Anticamente perché in un’era di mobilitazioni da mouse, con migliaia di rivoluzionari da tinello che non alzano il culo dalla sedia manco per affacciarsi alla finestra e respirare un po’ di realtà, uno che va in Procura per autodenunciarsi per il reato di aiuto al suicidio (rischiando una paccata di anni di carcere), dopo aver accompagnato un uomo in Svizzera per il suo ultimo viaggio, compie un gesto di antica importanza. Di coraggio radicale, se volete: autentico, che si tocca con mano, che commuove. E che dimostra che per accarezzare il cuore dei vivi non servono i finti videoclip coreani sul giovane mendicante che diventa una star della medicina e guarisce aggratis chi gli aveva dato l’elemosina.

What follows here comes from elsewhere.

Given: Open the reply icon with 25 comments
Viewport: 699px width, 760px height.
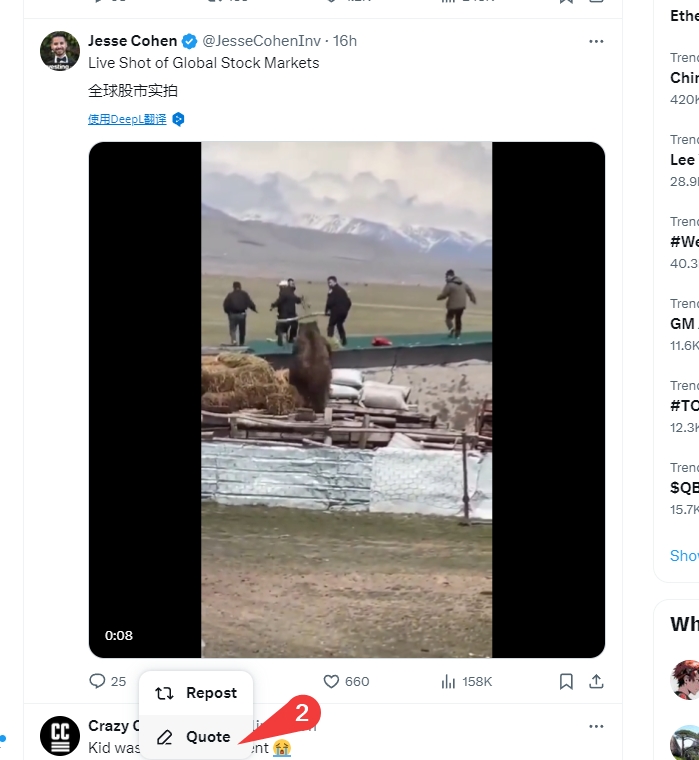Looking at the screenshot, I should [98, 681].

Bella perché è una campagna drammaticamente meravigliosa. Forte e amorevolmente crudele come solo la storia dei radicali ha saputo metterne su.
Insomma Marco Cappato indagato è il migliore motivo per guardare al futuro con ottimismo analogico. Se proprio qualcosa il fantasmagorico popolo del web volesse fare per mettere a buon profitto l’impegni di Cappato, dell’associazione Coscioni e di quei galantuomini che lottano per un ideale scomodo e anticamente bello,
potrebbe limitarsi a leggere, imparare, rileggere e riflettere. Senza lasciarsi trascinare da un hashtag, ma solo da un’eventuale anarchica emozione.

Prima della fine

Non riesco ad avere un’idea precisa sul suicidio assistito perché se da un lato mi colpisce che uno, un giorno, decida che vuole morire e va a concludere la faccenda come se decidesse di operarsi di appendicite, dall’altro ho ancora impressi nella memoria certi numeri dei nostri politici e dei nostri preti sull’eutanasia e sull’accanimento terapeutico.
E quando non si hanno le idee chiare forse la scelta migliore è quella di misurare il tasso di libertà che la nostra posizione taglierebbe o incrementerebbe se fossimo chiamati a decidere.
Una scelta consapevole, in simili questioni personali, non può trovare appiglio né ostacolo nei pronunciamenti di massa. Ci si può semplicemente uniformare o dissentire.
Se sono contro il suicidio assistito, cerco un ospedale per curarmi e non una clinica svizzera. Non sarà una legge scritta da tromboni incipriati a influenzarmi.
Se invece i miei giorni diventeranno insopportabili vorrò valutare tutte le possibilità. Tutte tranne quella che qualcuno mi imponga di vivere in un corpo che non voglio più.